いろいろな物語、映画、小説何でも良いのですが、レパートリーを増やしてそれに感動して、自分の中の人生観や哲学、生きる指針を少しずつ肉付けしていくのが良いと思います。
例えば今回のケースだと、「不幸に襲われ、生還する。報酬もなく、傷は残る」というストーリーを読み、それに共感したり感動したりしていると、防衛的悲観主義も身についてくるのではないかと思います。
不幸というのは「鬼に襲われる」「災害に遭う」といったことで、戦いなどを経た後、ボロボロになりながらも生還します。
生還できますが失ったものは大きい。
鬼に襲われたので鬼を退治をしても報酬がもらえたわけでもなく、自分にも後遺症が残り、ただただ不幸なんだけれど不幸は去った、というストーリーを読みます。
例えば「鬼滅の刃」なんかもそうです。
家族が鬼に襲われて主人公たちが復讐をします。最後は傷が残ります。
何か国から報酬をもらうとか、鬼を退治したからハッピーなことがあるということは特にありません。
実際は少年漫画なので、少しお金をもらうとか恋人ができるなどありますが、いわゆる何かをやったからお宝をゲットするというような物語ではありません。

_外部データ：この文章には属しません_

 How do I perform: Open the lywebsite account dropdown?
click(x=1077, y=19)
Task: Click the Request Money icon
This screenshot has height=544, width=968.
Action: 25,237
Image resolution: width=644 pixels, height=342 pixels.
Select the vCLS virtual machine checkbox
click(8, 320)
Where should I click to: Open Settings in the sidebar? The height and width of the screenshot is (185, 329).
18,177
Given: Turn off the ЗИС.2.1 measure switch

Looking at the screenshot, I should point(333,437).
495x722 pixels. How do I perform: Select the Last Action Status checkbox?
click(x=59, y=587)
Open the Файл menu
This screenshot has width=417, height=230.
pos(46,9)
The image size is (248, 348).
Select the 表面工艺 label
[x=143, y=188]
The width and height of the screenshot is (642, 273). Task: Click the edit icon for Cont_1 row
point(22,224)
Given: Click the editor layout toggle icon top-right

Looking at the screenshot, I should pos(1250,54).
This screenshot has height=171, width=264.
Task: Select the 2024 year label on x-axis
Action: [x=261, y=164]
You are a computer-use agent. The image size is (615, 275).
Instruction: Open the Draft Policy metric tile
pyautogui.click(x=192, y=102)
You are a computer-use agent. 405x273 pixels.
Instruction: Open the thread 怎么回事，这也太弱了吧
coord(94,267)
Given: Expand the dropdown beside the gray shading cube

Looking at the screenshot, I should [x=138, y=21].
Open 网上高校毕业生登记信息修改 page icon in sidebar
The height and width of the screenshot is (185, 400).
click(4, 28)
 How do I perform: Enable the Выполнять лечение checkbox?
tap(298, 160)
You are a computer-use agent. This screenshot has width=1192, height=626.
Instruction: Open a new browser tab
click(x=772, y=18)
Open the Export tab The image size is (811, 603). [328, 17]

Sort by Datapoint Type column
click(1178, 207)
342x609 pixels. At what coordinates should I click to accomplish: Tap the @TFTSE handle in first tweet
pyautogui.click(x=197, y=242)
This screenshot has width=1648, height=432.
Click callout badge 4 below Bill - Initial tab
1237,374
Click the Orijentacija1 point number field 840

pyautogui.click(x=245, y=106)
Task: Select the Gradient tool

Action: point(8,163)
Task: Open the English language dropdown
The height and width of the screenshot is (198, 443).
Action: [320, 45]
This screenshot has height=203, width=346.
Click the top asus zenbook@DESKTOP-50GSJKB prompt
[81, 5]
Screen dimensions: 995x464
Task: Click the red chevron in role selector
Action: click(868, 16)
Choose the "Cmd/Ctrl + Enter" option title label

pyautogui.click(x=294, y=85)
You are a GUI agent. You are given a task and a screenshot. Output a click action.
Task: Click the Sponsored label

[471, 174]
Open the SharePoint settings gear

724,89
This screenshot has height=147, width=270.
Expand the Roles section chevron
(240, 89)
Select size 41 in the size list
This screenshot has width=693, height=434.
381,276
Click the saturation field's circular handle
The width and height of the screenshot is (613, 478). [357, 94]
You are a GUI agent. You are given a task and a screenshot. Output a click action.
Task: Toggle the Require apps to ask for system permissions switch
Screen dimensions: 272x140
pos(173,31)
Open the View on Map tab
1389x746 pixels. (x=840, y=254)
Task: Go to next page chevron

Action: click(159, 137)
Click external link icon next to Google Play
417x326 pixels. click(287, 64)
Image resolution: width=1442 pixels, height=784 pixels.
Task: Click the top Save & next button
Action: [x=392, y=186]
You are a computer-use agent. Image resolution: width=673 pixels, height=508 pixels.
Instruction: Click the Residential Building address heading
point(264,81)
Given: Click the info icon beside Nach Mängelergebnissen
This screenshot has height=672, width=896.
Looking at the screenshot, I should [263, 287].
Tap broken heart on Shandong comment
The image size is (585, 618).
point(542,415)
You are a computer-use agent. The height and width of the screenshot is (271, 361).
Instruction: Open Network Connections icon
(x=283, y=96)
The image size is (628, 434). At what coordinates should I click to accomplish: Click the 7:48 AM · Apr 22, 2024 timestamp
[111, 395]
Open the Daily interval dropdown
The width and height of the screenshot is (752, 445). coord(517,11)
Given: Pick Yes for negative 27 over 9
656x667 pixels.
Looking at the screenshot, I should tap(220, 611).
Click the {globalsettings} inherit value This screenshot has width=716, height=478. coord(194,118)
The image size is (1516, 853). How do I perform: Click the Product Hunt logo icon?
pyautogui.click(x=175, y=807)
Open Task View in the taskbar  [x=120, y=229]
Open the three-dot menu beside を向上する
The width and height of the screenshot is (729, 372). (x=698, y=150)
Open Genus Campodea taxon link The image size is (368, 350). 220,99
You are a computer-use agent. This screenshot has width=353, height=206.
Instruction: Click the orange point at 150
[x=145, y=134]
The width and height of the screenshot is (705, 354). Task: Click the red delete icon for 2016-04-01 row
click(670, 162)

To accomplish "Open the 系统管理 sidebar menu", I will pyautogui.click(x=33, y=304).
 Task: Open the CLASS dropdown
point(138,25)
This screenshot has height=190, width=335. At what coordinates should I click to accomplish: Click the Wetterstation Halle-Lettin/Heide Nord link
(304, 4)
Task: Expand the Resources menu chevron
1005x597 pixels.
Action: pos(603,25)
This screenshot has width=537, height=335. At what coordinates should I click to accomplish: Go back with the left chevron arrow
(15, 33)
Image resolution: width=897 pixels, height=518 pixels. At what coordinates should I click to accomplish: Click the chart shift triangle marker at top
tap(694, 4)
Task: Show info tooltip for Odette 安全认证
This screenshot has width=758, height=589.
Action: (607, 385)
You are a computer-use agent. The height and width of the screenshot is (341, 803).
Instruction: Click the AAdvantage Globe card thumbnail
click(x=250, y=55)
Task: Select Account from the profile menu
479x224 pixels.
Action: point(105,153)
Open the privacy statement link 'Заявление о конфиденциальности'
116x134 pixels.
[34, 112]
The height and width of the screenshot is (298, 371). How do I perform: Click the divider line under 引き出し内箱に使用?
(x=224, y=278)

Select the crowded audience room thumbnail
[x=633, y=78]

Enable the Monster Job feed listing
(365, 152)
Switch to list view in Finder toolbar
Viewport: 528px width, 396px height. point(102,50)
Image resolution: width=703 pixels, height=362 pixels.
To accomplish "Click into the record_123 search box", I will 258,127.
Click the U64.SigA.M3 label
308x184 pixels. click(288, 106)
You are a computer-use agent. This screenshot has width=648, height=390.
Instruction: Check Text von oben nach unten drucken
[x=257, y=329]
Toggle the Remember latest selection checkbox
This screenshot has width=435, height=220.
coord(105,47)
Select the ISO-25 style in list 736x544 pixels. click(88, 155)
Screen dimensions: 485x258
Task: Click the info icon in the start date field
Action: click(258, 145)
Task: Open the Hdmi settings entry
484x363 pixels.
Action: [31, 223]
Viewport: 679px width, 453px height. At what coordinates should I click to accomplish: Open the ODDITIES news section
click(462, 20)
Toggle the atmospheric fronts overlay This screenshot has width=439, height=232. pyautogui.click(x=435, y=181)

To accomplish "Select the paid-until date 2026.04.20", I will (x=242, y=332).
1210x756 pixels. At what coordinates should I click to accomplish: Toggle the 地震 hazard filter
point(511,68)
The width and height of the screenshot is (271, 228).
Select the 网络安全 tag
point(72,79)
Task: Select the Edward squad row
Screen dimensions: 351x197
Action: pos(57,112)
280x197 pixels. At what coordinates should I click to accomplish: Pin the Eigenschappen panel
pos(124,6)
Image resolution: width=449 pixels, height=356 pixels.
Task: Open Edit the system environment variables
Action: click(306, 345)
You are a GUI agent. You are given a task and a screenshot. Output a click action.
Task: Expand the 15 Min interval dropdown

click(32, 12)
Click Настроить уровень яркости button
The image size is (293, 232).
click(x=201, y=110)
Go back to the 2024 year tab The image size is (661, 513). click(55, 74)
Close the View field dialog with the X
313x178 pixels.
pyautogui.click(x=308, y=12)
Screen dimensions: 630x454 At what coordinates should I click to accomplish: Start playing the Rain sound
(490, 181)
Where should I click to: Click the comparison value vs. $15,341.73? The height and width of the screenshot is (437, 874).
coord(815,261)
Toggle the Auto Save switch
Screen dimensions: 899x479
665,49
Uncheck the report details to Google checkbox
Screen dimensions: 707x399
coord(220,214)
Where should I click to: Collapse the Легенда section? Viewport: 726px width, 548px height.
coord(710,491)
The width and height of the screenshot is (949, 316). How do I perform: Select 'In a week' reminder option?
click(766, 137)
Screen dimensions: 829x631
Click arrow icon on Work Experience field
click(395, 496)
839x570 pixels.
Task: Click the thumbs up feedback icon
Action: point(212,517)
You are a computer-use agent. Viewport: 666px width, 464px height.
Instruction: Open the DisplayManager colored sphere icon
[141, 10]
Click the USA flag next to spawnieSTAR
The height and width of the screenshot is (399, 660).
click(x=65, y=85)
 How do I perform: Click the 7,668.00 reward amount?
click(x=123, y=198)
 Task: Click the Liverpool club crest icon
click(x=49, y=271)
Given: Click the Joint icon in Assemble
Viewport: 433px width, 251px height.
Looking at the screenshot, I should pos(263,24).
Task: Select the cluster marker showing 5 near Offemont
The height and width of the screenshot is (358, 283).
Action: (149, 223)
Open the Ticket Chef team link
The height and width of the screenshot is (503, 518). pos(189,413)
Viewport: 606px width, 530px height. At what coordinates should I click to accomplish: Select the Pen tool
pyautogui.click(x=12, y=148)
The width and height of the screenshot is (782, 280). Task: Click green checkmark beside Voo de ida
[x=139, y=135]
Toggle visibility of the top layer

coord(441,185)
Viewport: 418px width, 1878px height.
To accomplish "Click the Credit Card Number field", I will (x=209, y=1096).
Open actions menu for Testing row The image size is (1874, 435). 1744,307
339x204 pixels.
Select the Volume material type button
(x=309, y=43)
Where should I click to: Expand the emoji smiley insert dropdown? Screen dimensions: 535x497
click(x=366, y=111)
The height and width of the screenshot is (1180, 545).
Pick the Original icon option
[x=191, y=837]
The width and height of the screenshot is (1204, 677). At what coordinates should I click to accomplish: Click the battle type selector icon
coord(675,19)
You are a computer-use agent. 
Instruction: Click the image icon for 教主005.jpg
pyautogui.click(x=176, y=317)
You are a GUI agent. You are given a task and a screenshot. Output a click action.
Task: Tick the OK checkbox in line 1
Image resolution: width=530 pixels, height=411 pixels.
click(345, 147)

村上春樹の短編集に「かえる君、東京を救う」というものがありますが、これも同じような類の話かなと思います。
人生とは「そういうもの」
病気になるというのはただ不幸に襲われている状態です。
病気が良くなり復職したら、「あなたは頑張ったしかわいそうだから、給料増やすよ。ボーナスが増えるよ」ということはありません。むしろ下がったりします。
残念というか、苦しいことが起きるのですが、そういうことが人生にはあります。
お前が偉そうなことを言うなと言われるかもしれませんが、やはりそうなのです。
そのような患者さんたちをたくさん見ていて、なぜこの人は治療でこんなに苦しい思いをしたのに、復職した後も嫌な思いをさせられるのか、と時々義憤に駆られます。ですがそういうものです。
世界を知るには
そういうものだと思うにはどうしたら良いかと言うと、いろいろな人の経験を聞くこともそうですが、皆さんは僕のような立場ではないと思うので、いろいろな物語を見ることが大事だと思います。
自分ひとりの体験では世界を知ることはできないので、人の体験を知る、人の作品を見るといったことで、世界はどのようになっているのか、不幸とはどのようなものなのか、不幸に襲われるとはどういうことなのかを知り、でも生還できる素晴らしさも知る。
わかりやすい報酬はないかもしれないけれど、生還できる喜び、意義を理解できたら良いのではないかと思います。
今回は「防衛的悲観主義」について解説しました。